The state chopped hundreds of millions of dollars worth of planned spending out of fear it could lose up to $1.5 billion in revenue due to the pandemic, then ultimately saw revenues begin to grow. Officials laid out emergency plans to care for COVID-19 patients in temporary medical centers, only to see that sufficient health care staffing, not space, would be the bigger issue.

The virus spread through prisons, homes, bars, churches and nursing homes. Legendary folk-rock singer-songwriter John Prine and country music star Joe Diffie were among the thousands of COVID-19 patients who died in Tennessee.

Heading into 2021, the recent pace of Tennessee's outbreak has hovered at or near the worst in the country per capita, with serious concern about how the hospital system could handle a prospective holiday outbreak coupled with the ongoing post-Thanksgiving surge.
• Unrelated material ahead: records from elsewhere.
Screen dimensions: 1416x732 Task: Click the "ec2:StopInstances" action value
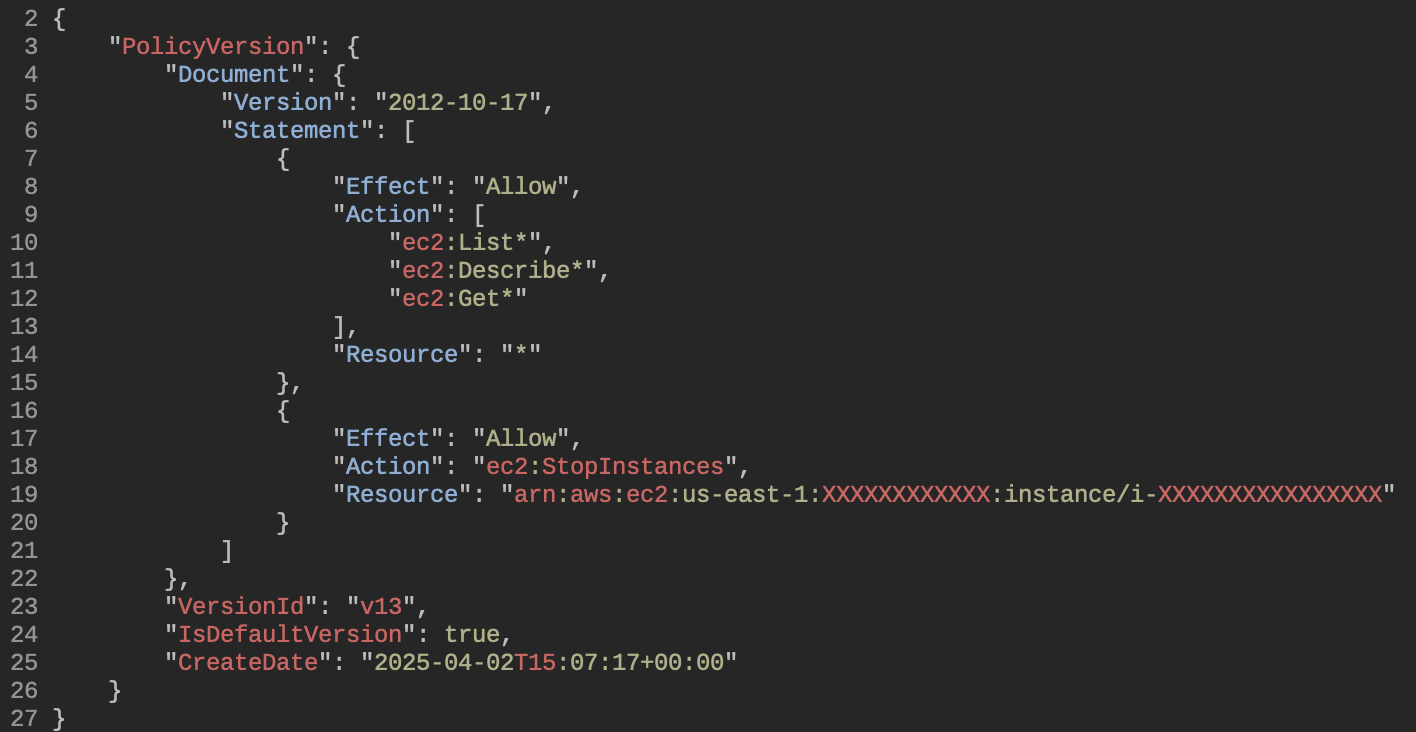coord(610,467)
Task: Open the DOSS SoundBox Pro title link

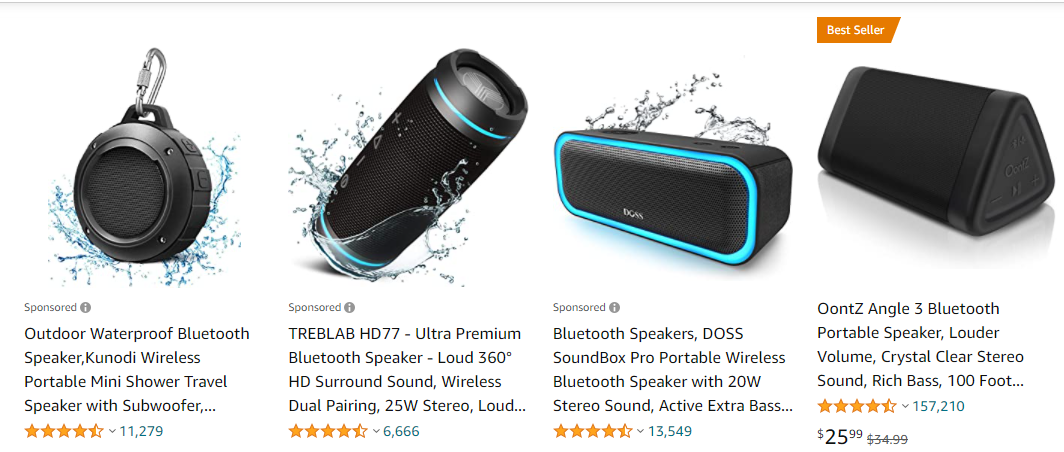Action: pyautogui.click(x=672, y=370)
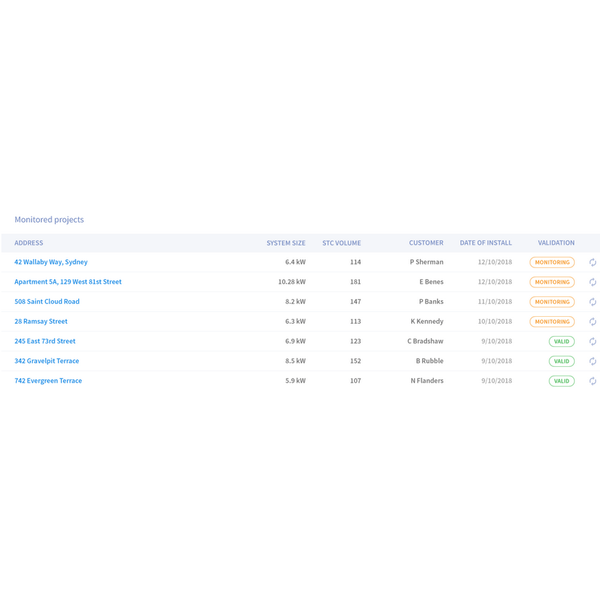
Task: Open the 508 Saint Cloud Road project
Action: 47,301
"There's no denying that the pandemic — and how Tennessee has navigated it — is the top story for our state this year," said Allison Collins of the Chattanooga Times Free Press. "With the state leaving many decisions up to counties, the confusing balance of power put real pressure on local newspapers to accurately and thoroughly explain how that affected their communities."
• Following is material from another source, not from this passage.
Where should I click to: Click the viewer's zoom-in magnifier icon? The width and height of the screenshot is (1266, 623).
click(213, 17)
Those affected by the Middle Tennessee tornadoes in March didn't have much time to sort through the wreckage before the global pandemic and its restrictions bore down on them. They were forced to rebuild their property, homes and lives as the world around them was rapidly closing down to slow the suddenly spreading virus.
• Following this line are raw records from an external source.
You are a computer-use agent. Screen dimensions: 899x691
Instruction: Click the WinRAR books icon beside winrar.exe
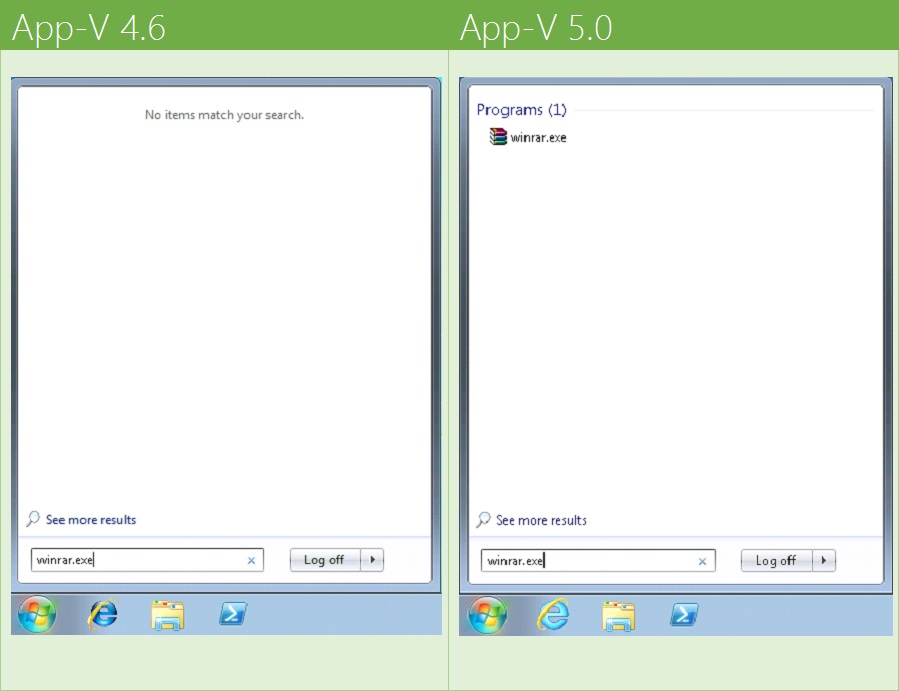click(x=497, y=137)
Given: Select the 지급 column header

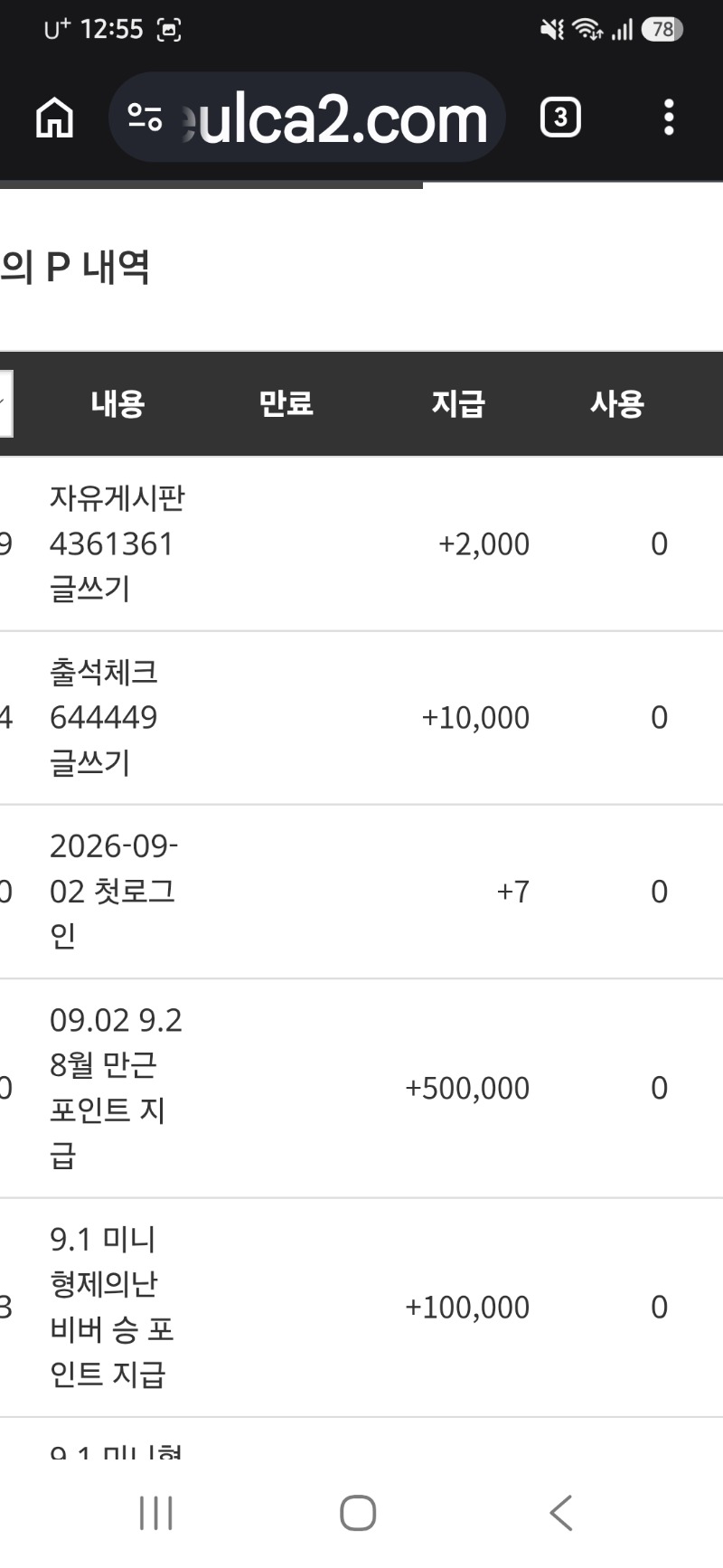Looking at the screenshot, I should (x=458, y=403).
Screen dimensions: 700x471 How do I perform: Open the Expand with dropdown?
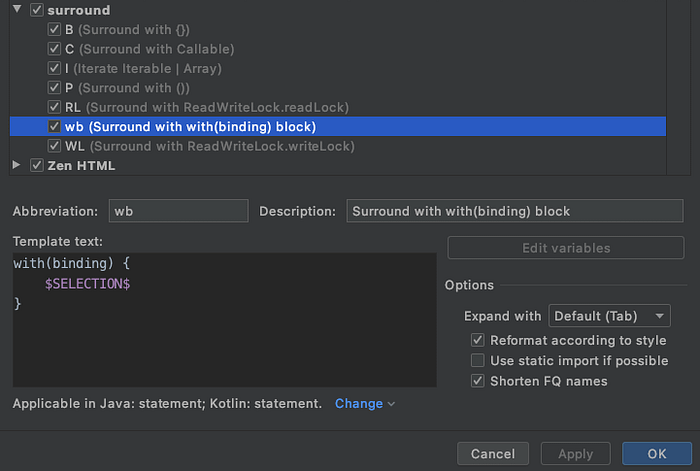coord(609,316)
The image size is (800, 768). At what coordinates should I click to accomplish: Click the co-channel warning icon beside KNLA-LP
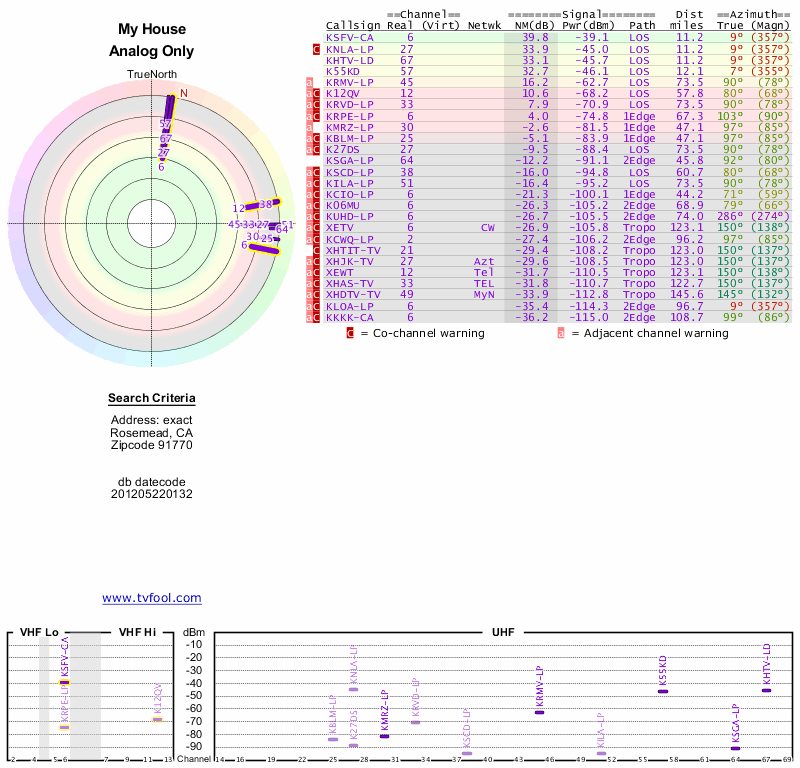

The twister-producing storms struck overnight before Tennessee's presidential primary in March, causing massive damage and killing 25 people, including two in Nashville and 19 in Putnam County, where President Donald Trump surveyed damage on the ground.

Only a few weeks later on the other side of the state, mid-April Easter storms in the Southeast produced a tornado, killing three people in and around Chattanooga in the early phase of the pandemic.

The No. 3 story this year was the national outcry for racial justice in the wake of George Floyd's death, which played out on several fronts in Tennessee.

The governor broke with his previous stance to recommend moving the bust of former Ku Klux Klan leader and Confederate Gen. Nathan Bedford Forrest out of the state Capitol and into the state museum, and officials cast the first of multiple votes needed to move the bust. Acting under an arduous state law that makes it difficult to move Confederate and other historical monuments, another state panel could vote next year to move the statue as early as February 2021.

Meanwhile, reacting to persistent protests against racial injustice near the Capitol, Republican lawmakers, backed by Lee, made it a felony offense to camp out on state ground. Anyone convicted of a felony loses the right to vote.

Supporters of the new penalty were angered by a demonstration in late May in which a few people set fires inside Nashville's historic courthouse and toppled a statue outside the Capitol honoring Edward Carmack, a state lawmaker and newspaper publisher who espoused racist views. Opponents noted that such acts were already against the law, and argued there was no need for the crackdown on camping.